Well, the time has come and gone, and the great experiment known as the Supercommittee is over.
As you may remember In August of 2011, to appease both sides in approving an yet another increase in the US public debt limit, The Joint Select Committee on Deficit Reduction (also known as the Supercommittee) was created. Their goal: to issue a recommendation by November 23, 2011 for at least $1.5 trillion in additional deficit reduction steps to be undertaken over a tenâyear period. But there is a kicker: If the supercommittee fails, than $1.2 trillion in predefined automatic cuts over 10 years will occur starting in 2013. That is $60 billion annually for both defense and entitlements.
So guess what? The Supercommittee failed.
Now Republicans want to reneg on the deal.
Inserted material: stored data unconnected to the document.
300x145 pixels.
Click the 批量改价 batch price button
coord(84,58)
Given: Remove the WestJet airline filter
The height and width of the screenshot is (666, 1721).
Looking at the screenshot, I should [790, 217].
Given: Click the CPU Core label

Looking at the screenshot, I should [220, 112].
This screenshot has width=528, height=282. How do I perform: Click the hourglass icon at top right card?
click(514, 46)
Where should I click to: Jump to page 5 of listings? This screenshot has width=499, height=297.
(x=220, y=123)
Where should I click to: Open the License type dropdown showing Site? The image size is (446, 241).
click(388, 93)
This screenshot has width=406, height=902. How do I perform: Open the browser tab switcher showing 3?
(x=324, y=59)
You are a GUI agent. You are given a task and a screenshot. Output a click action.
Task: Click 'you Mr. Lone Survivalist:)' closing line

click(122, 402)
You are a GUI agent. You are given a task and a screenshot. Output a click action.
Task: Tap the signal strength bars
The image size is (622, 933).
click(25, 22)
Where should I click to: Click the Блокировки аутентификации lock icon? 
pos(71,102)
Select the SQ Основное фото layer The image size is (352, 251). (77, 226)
Senator Jon Kyl of Arizona, the No. 2 Republican in the Senate and a member of the deficit-reduction panel, has repeatedly said he has no intention of letting such cuts occur. Some House members said they were being urged by military contractors and others in their districts to avert such reductions.
And from the campaigns...
During a campaign appearance at BAE Systems this morning — a mega defense contractor — Mitt Romney accused President Obama of trapping the super committee into failure in order to reduce defense spending by $600 billion. The former Massachusetts governor criticized Obama for not personally involving himself in the committee’s negotiations and called on the president to introduce legislation that would undo the triggered cuts to military spending and instead target health care funding for the poor.
Well, Mr. Kyle, the cuts are now law. And Mr Romney forgets that no President has the power to overturn a law by himself, and it is Congress's job to introduce legislation.
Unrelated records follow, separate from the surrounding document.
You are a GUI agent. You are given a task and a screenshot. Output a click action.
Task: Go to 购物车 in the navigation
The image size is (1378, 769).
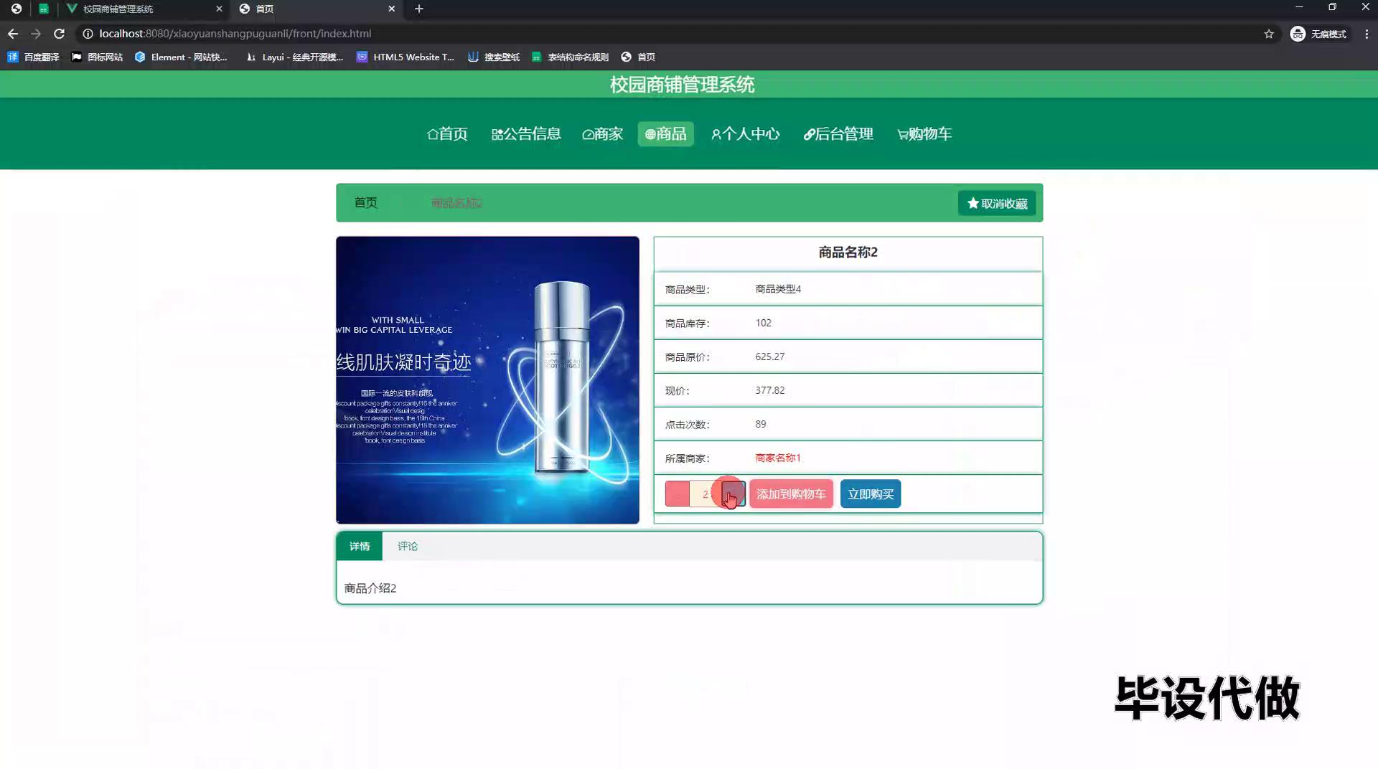click(x=924, y=134)
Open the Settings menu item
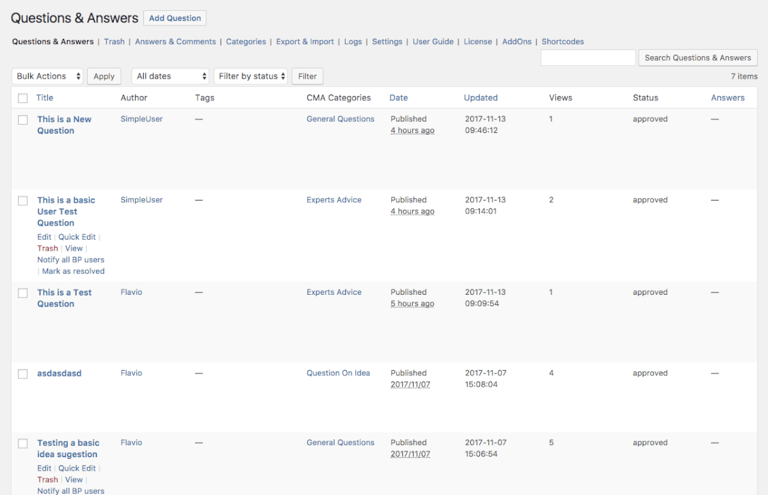768x495 pixels. (387, 41)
Congress agreed to this plan and President Obama signed it into law. The cuts are made and spending is being reduced. Somehow, something good came of this fiasco.
So now some want to go back and increase military spending again. Increase spending. Mr Norquist, where are you?
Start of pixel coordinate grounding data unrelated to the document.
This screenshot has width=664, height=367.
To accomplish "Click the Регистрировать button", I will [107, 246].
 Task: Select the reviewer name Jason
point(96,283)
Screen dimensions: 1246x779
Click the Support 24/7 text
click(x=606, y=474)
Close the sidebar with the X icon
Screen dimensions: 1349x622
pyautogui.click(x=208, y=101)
We have seen this duplicity before. The so-called Bush tax cuts, which covered all Americans, were temporary and set to expire in 2010. Somehow, there are those who forgot all about the "temporary" part and hail the restoration of those taxes as a tax increase. Now they want to "restore" pemanant budget cuts but refuse to call the what they are, spending increases. Talk about wanting to have it both ways.
And as another memory, the Supercommittee deal was driven in part by the hemmoraging of the nation's credit rating. To reneg puts us right back in the same boat.
Actually what came from this exercise is not a bad deal, it hurts both sides equally and actually reduces spending. As "Cut the Budget!" has been the rallying cry for the Party of No for the last three years, why flip-flop now? Are they thinking of both their Norquist Pledge and the overall good for the country or the welafare of military contractors?